* [WHAT IS NEEDED] Your response should consist of the records, reproduced exactly.

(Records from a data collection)
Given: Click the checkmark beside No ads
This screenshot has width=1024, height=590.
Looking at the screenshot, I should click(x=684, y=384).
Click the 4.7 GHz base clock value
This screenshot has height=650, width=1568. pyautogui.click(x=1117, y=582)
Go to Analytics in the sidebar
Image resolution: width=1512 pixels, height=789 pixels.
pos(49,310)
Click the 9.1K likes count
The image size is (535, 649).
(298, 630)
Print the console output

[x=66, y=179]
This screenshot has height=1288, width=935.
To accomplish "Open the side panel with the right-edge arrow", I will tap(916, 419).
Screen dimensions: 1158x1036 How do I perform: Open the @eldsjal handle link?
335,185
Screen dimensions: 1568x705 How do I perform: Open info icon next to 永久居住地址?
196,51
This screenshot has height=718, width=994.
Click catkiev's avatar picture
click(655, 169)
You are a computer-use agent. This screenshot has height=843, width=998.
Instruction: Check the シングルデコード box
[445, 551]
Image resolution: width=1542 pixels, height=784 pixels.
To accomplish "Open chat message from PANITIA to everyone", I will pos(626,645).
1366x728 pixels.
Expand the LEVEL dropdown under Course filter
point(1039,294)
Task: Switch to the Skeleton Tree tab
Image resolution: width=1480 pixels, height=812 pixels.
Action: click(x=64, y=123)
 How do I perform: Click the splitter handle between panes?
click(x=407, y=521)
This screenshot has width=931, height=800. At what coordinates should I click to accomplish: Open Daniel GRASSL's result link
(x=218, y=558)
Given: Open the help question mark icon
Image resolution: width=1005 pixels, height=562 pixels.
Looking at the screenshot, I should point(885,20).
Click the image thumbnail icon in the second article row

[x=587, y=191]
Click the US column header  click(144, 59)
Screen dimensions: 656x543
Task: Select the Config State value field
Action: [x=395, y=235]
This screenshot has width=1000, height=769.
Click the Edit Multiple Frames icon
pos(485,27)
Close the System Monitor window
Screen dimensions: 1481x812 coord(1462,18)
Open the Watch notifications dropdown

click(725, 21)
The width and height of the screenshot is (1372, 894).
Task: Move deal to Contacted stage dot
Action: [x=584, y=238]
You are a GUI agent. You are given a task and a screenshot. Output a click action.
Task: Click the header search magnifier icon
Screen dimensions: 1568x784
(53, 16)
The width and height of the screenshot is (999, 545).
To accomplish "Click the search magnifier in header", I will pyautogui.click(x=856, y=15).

* [SOLUTION TO THIS TASK]
Given: Click the checkmark beside No ads
This screenshot has width=1024, height=590.
Looking at the screenshot, I should click(x=684, y=384).
Click the 4.7 GHz base clock value
This screenshot has height=650, width=1568. pyautogui.click(x=1117, y=582)
Go to Analytics in the sidebar
Image resolution: width=1512 pixels, height=789 pixels.
pos(49,310)
Click the 9.1K likes count
The image size is (535, 649).
(298, 630)
Print the console output

[x=66, y=179]
This screenshot has height=1288, width=935.
To accomplish "Open the side panel with the right-edge arrow", I will tap(916, 419).
Screen dimensions: 1158x1036 How do I perform: Open the @eldsjal handle link?
335,185
Screen dimensions: 1568x705 How do I perform: Open info icon next to 永久居住地址?
196,51
This screenshot has height=718, width=994.
Click catkiev's avatar picture
click(655, 169)
You are a computer-use agent. This screenshot has height=843, width=998.
Instruction: Check the シングルデコード box
[445, 551]
Image resolution: width=1542 pixels, height=784 pixels.
To accomplish "Open chat message from PANITIA to everyone", I will pos(626,645).
1366x728 pixels.
Expand the LEVEL dropdown under Course filter
point(1039,294)
Task: Switch to the Skeleton Tree tab
Image resolution: width=1480 pixels, height=812 pixels.
Action: click(x=64, y=123)
 How do I perform: Click the splitter handle between panes?
click(x=407, y=521)
This screenshot has width=931, height=800. At what coordinates should I click to accomplish: Open Daniel GRASSL's result link
(x=218, y=558)
Given: Open the help question mark icon
Image resolution: width=1005 pixels, height=562 pixels.
Looking at the screenshot, I should point(885,20).
Click the image thumbnail icon in the second article row

[x=587, y=191]
Click the US column header  click(144, 59)
Screen dimensions: 656x543
Task: Select the Config State value field
Action: [x=395, y=235]
This screenshot has width=1000, height=769.
Click the Edit Multiple Frames icon
pos(485,27)
Close the System Monitor window
Screen dimensions: 1481x812 coord(1462,18)
Open the Watch notifications dropdown

click(725, 21)
The width and height of the screenshot is (1372, 894).
Task: Move deal to Contacted stage dot
Action: [x=584, y=238]
You are a GUI agent. You are given a task and a screenshot. Output a click action.
Task: Click the header search magnifier icon
Screen dimensions: 1568x784
(53, 16)
The width and height of the screenshot is (999, 545).
To accomplish "Click the search magnifier in header", I will pyautogui.click(x=856, y=15).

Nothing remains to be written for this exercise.